3.5. ErSO induces necrosis of ovarian cancer cells and release of immune-cell-activating HMGB1

A feature of BHPI and ErSO family compounds is that lethal hyperactivation of the a-UPR kills breast cancer cells not by inducing apoptosis or autophagy, but rather by inducing necrosis that is dependent on the calcium-activated, ATP-inhibited plasma membrane TRPM4 ion channel [17,20,23]. We therefore explored the effect of inhibitors of apoptosis and necroptosis on ErSO-induced death of PEO4 and Caov-3 ovarian cancer cells.

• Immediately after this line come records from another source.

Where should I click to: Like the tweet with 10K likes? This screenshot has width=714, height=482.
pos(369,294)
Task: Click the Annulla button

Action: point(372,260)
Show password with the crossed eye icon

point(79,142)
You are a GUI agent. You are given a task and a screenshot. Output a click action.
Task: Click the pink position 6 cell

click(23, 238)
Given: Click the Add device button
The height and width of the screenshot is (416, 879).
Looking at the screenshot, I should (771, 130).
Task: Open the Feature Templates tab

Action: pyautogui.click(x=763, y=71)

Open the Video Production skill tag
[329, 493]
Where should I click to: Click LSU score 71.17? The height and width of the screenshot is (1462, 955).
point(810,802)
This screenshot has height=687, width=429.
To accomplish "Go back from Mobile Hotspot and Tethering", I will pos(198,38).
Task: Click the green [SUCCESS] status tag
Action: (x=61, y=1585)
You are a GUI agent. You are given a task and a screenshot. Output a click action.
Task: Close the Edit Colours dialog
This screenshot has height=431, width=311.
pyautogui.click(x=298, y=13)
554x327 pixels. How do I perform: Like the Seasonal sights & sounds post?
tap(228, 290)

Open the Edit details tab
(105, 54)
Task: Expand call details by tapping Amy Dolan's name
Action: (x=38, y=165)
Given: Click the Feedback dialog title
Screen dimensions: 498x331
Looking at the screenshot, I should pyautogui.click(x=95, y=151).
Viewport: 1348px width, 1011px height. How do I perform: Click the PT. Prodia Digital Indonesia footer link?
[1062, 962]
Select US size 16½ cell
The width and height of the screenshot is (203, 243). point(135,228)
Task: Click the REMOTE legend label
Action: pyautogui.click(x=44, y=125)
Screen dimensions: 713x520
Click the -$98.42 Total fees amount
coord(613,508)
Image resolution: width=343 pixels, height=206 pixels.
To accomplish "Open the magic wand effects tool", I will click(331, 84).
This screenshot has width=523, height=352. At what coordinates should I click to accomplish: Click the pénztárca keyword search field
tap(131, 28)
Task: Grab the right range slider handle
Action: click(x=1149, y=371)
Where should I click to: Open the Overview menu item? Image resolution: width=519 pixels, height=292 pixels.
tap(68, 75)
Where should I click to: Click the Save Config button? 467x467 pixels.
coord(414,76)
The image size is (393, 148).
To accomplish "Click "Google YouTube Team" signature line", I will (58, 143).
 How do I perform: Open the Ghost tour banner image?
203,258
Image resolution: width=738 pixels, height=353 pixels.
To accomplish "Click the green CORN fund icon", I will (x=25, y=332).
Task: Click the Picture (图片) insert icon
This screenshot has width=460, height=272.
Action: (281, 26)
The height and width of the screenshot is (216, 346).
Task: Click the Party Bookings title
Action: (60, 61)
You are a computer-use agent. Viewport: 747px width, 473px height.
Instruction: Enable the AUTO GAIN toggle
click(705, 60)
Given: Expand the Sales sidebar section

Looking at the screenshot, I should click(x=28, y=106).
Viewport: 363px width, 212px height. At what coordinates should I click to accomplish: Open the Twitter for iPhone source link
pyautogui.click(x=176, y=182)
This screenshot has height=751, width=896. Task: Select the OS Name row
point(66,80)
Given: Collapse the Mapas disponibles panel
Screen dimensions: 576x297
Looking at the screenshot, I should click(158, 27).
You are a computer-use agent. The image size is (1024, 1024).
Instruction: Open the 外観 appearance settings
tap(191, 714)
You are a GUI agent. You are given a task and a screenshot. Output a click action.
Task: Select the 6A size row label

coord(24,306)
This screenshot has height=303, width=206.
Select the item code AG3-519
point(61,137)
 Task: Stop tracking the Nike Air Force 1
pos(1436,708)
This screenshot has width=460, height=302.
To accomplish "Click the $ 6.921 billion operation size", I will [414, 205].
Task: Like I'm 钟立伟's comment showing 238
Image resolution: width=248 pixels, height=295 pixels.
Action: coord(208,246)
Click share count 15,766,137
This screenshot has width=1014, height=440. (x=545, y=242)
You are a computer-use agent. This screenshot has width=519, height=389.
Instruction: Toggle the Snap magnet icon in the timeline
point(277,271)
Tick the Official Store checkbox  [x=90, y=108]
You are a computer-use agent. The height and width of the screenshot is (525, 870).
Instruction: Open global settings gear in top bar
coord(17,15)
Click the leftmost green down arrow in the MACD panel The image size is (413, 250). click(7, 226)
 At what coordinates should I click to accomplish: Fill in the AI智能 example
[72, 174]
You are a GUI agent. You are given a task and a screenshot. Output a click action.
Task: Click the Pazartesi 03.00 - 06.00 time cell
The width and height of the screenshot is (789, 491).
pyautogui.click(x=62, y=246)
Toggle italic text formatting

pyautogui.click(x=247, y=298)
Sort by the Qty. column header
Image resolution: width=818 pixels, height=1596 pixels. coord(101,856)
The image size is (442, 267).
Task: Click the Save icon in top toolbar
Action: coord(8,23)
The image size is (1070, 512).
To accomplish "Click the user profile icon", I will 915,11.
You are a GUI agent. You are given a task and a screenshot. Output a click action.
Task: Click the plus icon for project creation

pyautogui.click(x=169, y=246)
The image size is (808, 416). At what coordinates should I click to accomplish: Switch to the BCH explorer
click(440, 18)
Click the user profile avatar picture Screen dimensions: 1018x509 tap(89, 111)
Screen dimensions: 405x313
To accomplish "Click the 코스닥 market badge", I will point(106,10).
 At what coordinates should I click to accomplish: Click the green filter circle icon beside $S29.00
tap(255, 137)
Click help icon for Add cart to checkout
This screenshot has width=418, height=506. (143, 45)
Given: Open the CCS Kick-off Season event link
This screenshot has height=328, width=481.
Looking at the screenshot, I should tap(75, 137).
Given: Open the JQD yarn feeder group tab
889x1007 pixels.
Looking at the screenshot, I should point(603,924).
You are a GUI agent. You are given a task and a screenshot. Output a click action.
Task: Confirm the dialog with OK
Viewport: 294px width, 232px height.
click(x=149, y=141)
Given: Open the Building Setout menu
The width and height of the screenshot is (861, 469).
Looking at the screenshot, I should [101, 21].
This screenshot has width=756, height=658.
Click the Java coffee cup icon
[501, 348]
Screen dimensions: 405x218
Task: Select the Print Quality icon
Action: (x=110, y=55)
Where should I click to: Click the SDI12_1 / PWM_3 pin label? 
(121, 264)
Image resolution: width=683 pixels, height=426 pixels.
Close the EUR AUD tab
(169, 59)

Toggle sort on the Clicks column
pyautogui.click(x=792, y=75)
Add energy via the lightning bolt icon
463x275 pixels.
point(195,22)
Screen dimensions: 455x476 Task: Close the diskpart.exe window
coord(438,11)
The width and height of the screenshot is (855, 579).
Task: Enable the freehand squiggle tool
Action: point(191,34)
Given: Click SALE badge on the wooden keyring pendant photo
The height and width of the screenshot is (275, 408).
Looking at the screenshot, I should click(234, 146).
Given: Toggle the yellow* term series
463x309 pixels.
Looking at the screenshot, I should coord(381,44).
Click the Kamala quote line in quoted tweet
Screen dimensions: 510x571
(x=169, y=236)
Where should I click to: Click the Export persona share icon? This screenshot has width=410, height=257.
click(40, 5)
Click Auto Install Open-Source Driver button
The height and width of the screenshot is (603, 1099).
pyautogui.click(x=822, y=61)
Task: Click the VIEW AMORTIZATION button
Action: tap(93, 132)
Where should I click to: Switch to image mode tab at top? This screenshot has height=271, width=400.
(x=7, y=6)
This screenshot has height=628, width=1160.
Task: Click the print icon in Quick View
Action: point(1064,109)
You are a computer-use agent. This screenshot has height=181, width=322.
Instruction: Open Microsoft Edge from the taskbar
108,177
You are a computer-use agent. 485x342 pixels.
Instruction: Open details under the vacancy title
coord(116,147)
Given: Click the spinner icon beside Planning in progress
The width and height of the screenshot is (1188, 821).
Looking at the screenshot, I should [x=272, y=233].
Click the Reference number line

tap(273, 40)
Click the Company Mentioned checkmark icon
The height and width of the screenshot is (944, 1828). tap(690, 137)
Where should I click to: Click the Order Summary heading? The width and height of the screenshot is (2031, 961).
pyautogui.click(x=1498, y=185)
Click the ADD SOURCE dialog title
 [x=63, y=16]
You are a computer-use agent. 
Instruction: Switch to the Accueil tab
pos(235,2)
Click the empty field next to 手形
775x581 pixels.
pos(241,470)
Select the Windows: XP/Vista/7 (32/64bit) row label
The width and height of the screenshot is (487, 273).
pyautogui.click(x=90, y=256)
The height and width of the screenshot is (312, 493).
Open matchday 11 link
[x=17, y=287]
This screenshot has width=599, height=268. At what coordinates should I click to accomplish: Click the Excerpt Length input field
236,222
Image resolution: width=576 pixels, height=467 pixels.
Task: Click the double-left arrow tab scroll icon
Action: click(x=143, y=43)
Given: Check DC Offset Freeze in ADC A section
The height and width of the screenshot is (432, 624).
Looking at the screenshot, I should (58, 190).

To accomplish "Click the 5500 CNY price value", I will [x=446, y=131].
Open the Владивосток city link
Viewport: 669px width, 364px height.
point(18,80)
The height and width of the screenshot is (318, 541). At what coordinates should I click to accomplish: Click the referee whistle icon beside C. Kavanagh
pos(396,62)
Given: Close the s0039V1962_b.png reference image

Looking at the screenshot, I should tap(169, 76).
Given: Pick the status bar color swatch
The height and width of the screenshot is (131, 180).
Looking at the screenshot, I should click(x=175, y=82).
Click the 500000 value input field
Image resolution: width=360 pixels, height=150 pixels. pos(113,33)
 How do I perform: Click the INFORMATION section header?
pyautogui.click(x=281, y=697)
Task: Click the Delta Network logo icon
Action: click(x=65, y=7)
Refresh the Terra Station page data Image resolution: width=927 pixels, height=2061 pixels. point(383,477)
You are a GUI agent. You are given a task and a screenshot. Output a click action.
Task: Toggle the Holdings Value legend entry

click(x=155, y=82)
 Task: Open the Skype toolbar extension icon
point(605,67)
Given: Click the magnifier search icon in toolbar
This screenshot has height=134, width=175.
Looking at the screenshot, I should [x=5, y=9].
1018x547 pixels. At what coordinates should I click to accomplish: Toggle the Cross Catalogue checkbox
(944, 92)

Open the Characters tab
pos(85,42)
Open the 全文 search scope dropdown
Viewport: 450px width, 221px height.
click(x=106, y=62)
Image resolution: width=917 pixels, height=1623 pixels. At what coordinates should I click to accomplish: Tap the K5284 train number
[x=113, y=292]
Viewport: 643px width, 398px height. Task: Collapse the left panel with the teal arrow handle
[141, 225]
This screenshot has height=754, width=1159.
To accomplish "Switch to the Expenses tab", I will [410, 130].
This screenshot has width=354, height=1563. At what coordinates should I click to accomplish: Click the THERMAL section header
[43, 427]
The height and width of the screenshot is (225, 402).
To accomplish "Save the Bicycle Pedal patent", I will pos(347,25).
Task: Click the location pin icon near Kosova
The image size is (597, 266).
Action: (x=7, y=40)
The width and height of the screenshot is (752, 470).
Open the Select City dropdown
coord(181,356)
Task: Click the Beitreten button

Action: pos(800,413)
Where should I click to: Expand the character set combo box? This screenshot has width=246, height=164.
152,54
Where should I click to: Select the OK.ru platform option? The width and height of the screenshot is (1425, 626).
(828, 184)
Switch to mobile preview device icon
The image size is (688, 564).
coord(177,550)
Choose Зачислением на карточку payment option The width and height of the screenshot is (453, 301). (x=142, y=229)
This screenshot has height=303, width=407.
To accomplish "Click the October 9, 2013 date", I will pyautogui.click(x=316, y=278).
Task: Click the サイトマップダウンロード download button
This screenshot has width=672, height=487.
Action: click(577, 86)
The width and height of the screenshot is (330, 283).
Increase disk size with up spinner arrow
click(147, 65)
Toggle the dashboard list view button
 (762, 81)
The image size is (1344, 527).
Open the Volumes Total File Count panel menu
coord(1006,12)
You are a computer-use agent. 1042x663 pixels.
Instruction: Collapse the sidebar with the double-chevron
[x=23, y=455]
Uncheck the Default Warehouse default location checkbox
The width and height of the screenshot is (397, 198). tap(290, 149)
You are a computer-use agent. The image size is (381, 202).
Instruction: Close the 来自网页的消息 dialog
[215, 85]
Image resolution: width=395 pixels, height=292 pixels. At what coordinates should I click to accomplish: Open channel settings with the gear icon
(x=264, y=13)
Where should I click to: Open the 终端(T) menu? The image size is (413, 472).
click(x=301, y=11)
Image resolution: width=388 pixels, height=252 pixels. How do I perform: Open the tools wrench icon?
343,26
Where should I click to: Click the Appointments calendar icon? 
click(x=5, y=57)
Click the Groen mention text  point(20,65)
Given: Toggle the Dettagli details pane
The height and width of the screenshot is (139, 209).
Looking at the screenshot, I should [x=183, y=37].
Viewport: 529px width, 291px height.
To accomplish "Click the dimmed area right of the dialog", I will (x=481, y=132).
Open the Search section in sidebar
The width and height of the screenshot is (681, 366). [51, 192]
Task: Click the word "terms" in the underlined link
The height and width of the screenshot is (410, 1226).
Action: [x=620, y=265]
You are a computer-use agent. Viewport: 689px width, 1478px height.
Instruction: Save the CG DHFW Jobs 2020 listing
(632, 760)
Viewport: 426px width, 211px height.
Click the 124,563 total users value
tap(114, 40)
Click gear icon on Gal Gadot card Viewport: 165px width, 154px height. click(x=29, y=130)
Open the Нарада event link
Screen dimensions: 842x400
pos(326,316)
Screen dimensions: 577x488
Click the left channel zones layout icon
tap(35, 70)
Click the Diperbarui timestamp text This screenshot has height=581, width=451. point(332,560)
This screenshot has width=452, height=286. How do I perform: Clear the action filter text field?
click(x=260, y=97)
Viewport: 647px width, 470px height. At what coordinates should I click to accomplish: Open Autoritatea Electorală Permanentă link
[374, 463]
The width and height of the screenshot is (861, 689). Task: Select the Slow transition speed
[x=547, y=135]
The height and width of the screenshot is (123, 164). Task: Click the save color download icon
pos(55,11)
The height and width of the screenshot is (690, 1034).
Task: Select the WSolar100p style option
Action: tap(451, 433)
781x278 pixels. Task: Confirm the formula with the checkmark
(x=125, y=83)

The broad-spectrum caspase inhibitor, Q-VD-OPh, which blocks apoptosis, had no effect on ErSO-induced death of ovarian cancer cells (Fig. 6A). Since aspects of RIP-kinase-mediated necroptosis, including cell swelling and caspase-independent cell death resemble necrosis, we explored the effect of the RIP kinase inhibitors Nec1 and GSK872 on ErSO-induced inhibition of PEO4 cell proliferation and cell death [3032]. Nec1 and GSK872 did not block ErSO’s inhibition of PEO4 and Caov-3 proliferation and cell death (Fig. 6B). When cells die by necrosis they release cell contents, termed Damage Associated Molecular Patterns (DAMPs) [33,34]. A widely used marker is release of the prototypical DAMP, HMGB1, into the medium. PEO4 and Caov-3 cells treated with ErSO released HMGB1 (Fig. 6C and D).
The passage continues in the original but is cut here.